* **WHAT YOU SHOULD DO**: In your output, repeat each entry exactly and include no pictures.

* **ENTRIES SHOWN**:
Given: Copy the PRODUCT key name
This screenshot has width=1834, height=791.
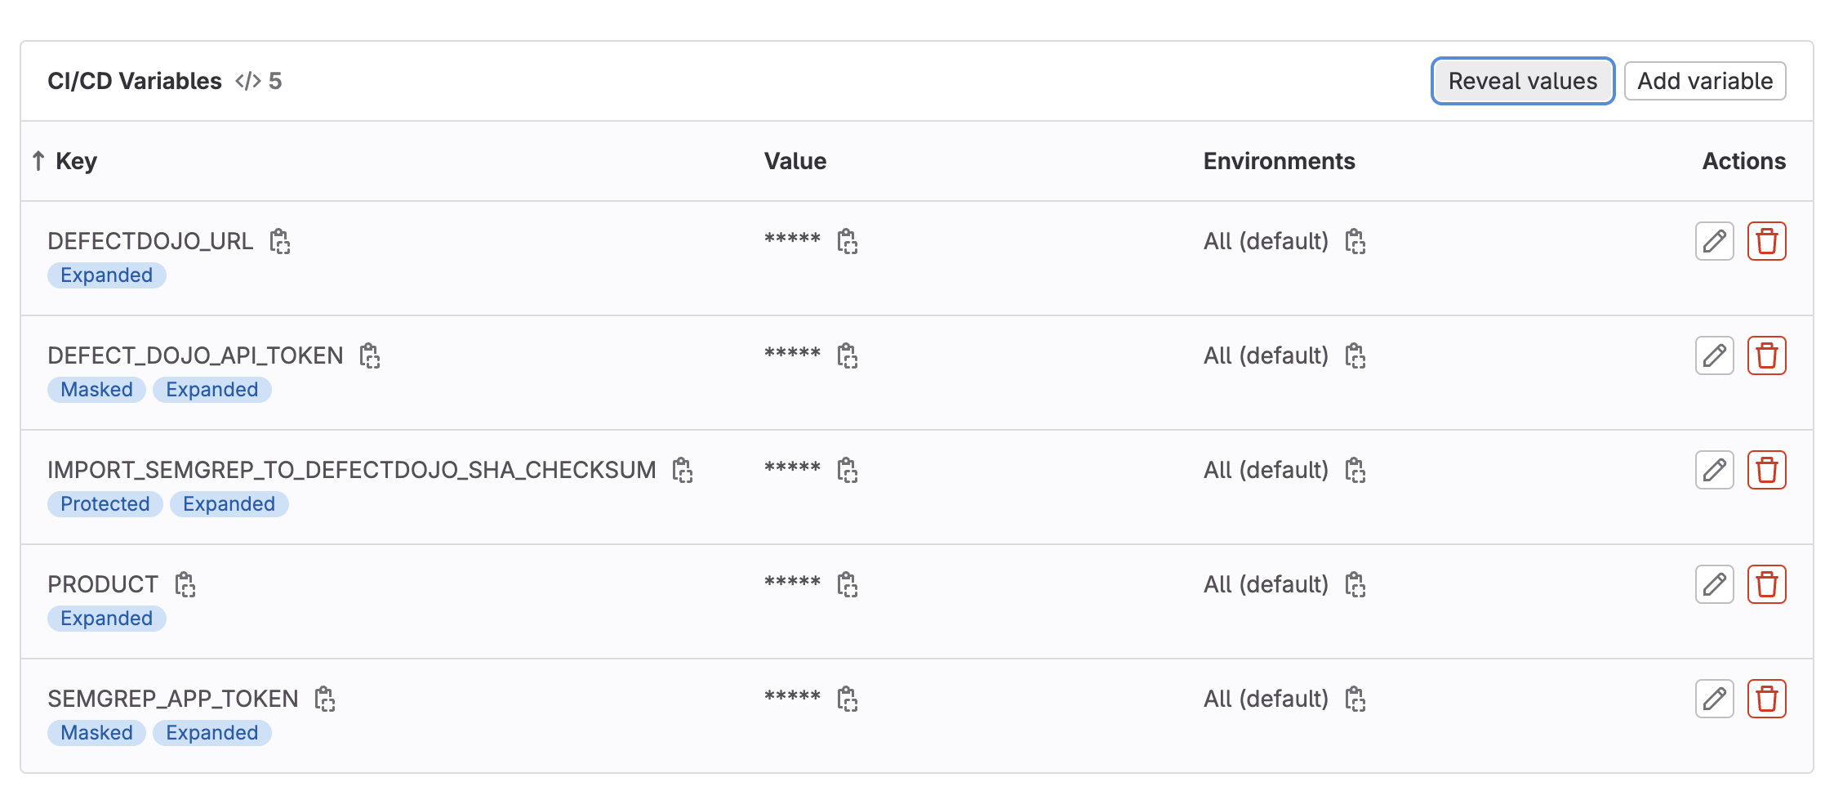Looking at the screenshot, I should point(185,585).
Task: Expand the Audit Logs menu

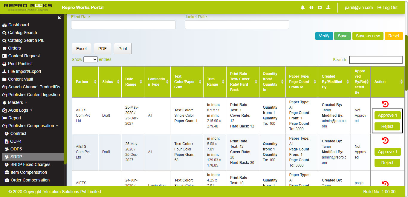Action: coord(20,110)
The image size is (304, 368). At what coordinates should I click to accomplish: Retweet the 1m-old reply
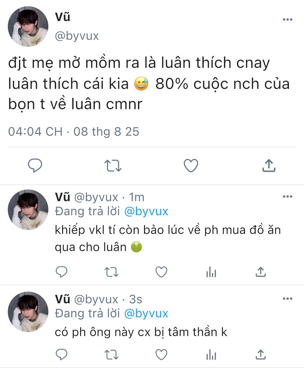point(111,272)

* **RESPONSE AREA**:
Given: Copy the PRODUCT key name
This screenshot has width=1834, height=791.
Looking at the screenshot, I should point(185,585).
Task: Expand the Audit Logs menu

Action: coord(20,110)
The image size is (304, 368). At what coordinates should I click to accomplish: Retweet the 1m-old reply
point(111,272)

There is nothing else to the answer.